**Supplied text**.
************

Sometime later in 1946, the lighthouse was scheduled for demolition, which led to the formation of the Lincoln County Historical Society to save it. They raised money for three years to save the dilapidated structure, and got a delay. But by 1951, demolition was again scheduled. Then, Mr. L. E. Warford, who had recently moved to Newport from Ohio, arranged for the Yaquina Bay Lighthouse to be recognized as a historical site supervised by the Historical Society. It served as a county museum for 18 years until 1970.

The lighthouse was then listed on the National Register of Historic Places in 1970, and restored under the Historic Preservation Act in 1974. At that time, its ownership was transferred to the Oregon Parks and Recreation Department.

The light was re-lit on December 7, 1996, with "a 250 mm modern optic, on loan from lighthouse historian James A. Gibbs." The lighthouse is now a privately maintained navigational aid belonging to the U.S. Coast Guard that displays "a fixed white light visible for six miles," and is open for public viewing and tours daily.

************

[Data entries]

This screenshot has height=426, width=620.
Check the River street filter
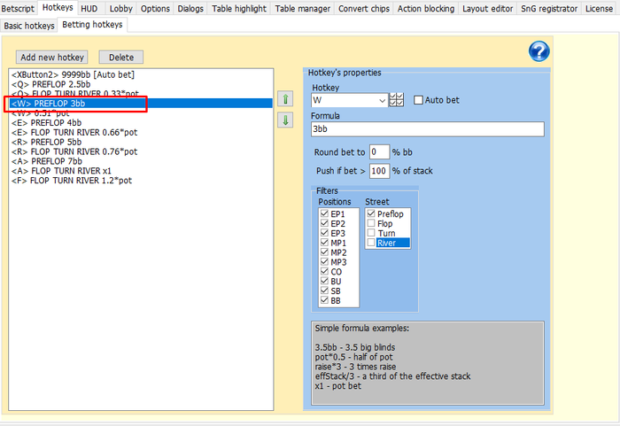tap(371, 243)

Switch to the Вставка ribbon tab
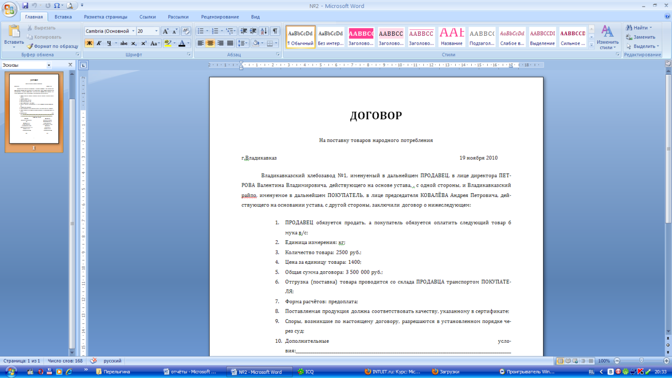click(63, 17)
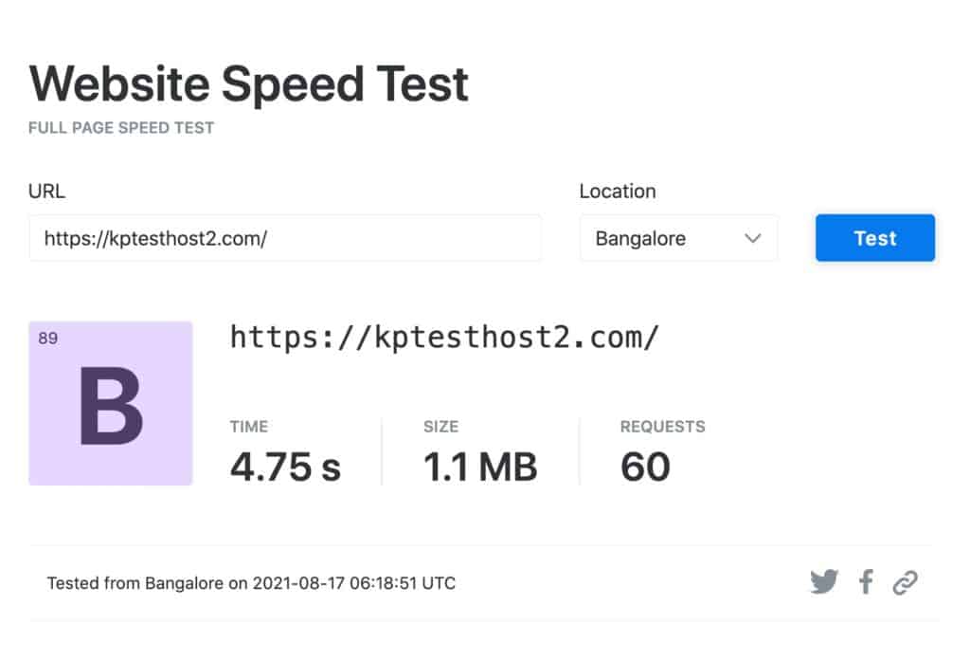The height and width of the screenshot is (660, 970).
Task: Select the TIME metric showing 4.75 s
Action: click(x=286, y=465)
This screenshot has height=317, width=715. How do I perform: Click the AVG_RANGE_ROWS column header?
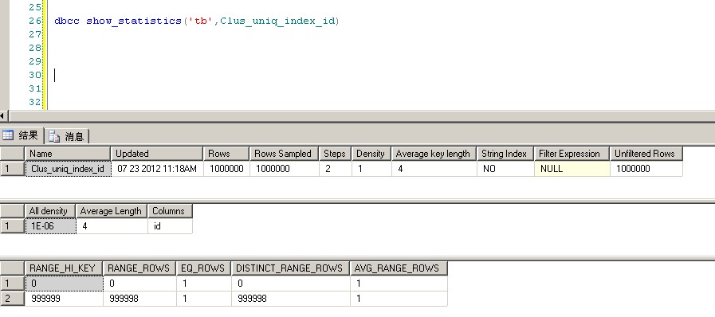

************

**What to do**. Reproduce word for word the stretch of the Yaquina Bay Lighthouse text from "The lighthouse was then" through "and tours daily.". The data entries are separate material and are not part of the lighthouse text.

**Answer box**.
The lighthouse was then listed on the National Register of Historic Places in 1970, and restored under the Historic Preservation Act in 1974. At that time, its ownership was transferred to the Oregon Parks and Recreation Department.

The light was re-lit on December 7, 1996, with "a 250 mm modern optic, on loan from lighthouse historian James A. Gibbs." The lighthouse is now a privately maintained navigational aid belonging to the U.S. Coast Guard that displays "a fixed white light visible for six miles," and is open for public viewing and tours daily.